> [EXERCÍCIOS PROPOSTOS]
1: Resuma a crônica em duas frases.
2: Extraia da crônica, sem qualquer alteração, todo o trecho que vai desde "A verdade é" até "reencontrar o avistado.".

*Rangel Alves
da Costa
Não sou muito
de abrir a porta de casa e sair caminhando por aí. Sou muito recluso e afastado
de correrias. Até mesmo os compromissos de rua são cumpridos com brevidade e
dentro de limites. Mas não saio de uma esquina a outra sem tirar algum proveito
da caminhada, eis que presto atenção a cada detalhe de todo o avistado pelos
arredores. Apenas avisto e mentalmente desnudo toda a realidade.
A verdade é
que meus olhos caminham mais que meus passos e encontram situações sempre
interessantes, muitas vezes fatos ou paisagens que a outros olhares não possuem
qualquer significado. Creio que a captação do real está no poder de percepção e
não na simples presença. Tudo como um registro que vai sendo anotado pelo olhar
para depois se transformar em relato e moldura de um tempo. Sim, moldura de um
tempo que passa igual a trem e vai perguntando por dentro se ainda será
possível reencontrar o avistado.
É a crônica do
simples e do comum, daquilo que a muitos jamais teve qualquer significação, mas
que a outros possui o dom de afetar profundamente. É como passar diante uma
casa de porta e janela fechadas e não imaginar além de uma casa com janelas e
portas fechadas. Muito diferente daquele que igualmente vê a casa nesta feição,
porém começa a se perguntar o porquê de ela estar assim de porta e janela
fechadas, desde quanto tempo está assim, além de envolver considerações sobre
partidas, abandonos, tristezas.
Há, em certos
olhares, um poder que transcende aos avistados. Nunca se contenta em apenas
passar e enxergar, mas sempre em levar consigo todo um baú de coisas simples e
significativas. Vai carregando os avistados como fotografias que contarão ao
futuro ou somente à mente as existências passadas ou os cotidianos vivenciados.
É a crônica da visão, do interesse pelo simples, pelo casual. O despertar ante
a flor que embeleza o jardim, perante o solitário banco de praça, diante da
velha senhora sentada na sua cadeira de balanço. Tudo se torna muito
importante.
É, pois, a
crônica da caminhada descompromissada ao encontro dos inusitados, do proseado
ao pé do balcão ao chegar à padaria para comprar leite e pão, do olhar rondando
a praça enquanto o corpo está assentado no velho banco. Que crônica mais bela é
aquela dizendo das mãos envelhecidas que ao entardecer joga milho aos pombos,
que lentamente esfarela o pão para lançar aos passarinhos. Uma crônica de olhar
comovido ante as folhas das amendoeiras que caem aos pés envelhecidos dos
passos.

> [DADOS APRESENTADOS]

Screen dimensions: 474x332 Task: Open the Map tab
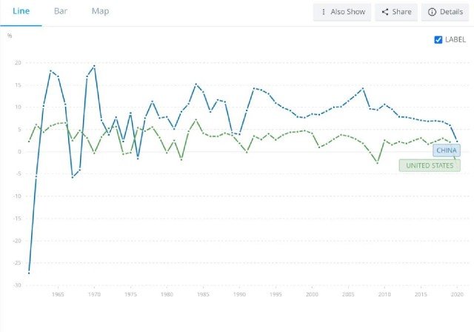pyautogui.click(x=100, y=12)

> [RESPOSTAS EM SEQUÊNCIA]
1: Avesso a saídas e correrias, quem narra a crônica afirma tirar proveito de cada caminhada ao prestar atenção aos detalhes ao redor, pois crê que a captação do real está no poder de percepção e não na simples presença. Trata-se da crônica do simples e do comum, de um olhar que torna importantes a flor do jardim, o solitário banco de praça, a velha senhora na cadeira de balanço e as mãos envelhecidas que jogam milho aos pombos.

2:
A verdade é
que meus olhos caminham mais que meus passos e encontram situações sempre
interessantes, muitas vezes fatos ou paisagens que a outros olhares não possuem
qualquer significado. Creio que a captação do real está no poder de percepção e
não na simples presença. Tudo como um registro que vai sendo anotado pelo olhar
para depois se transformar em relato e moldura de um tempo. Sim, moldura de um
tempo que passa igual a trem e vai perguntando por dentro se ainda será
possível reencontrar o avistado.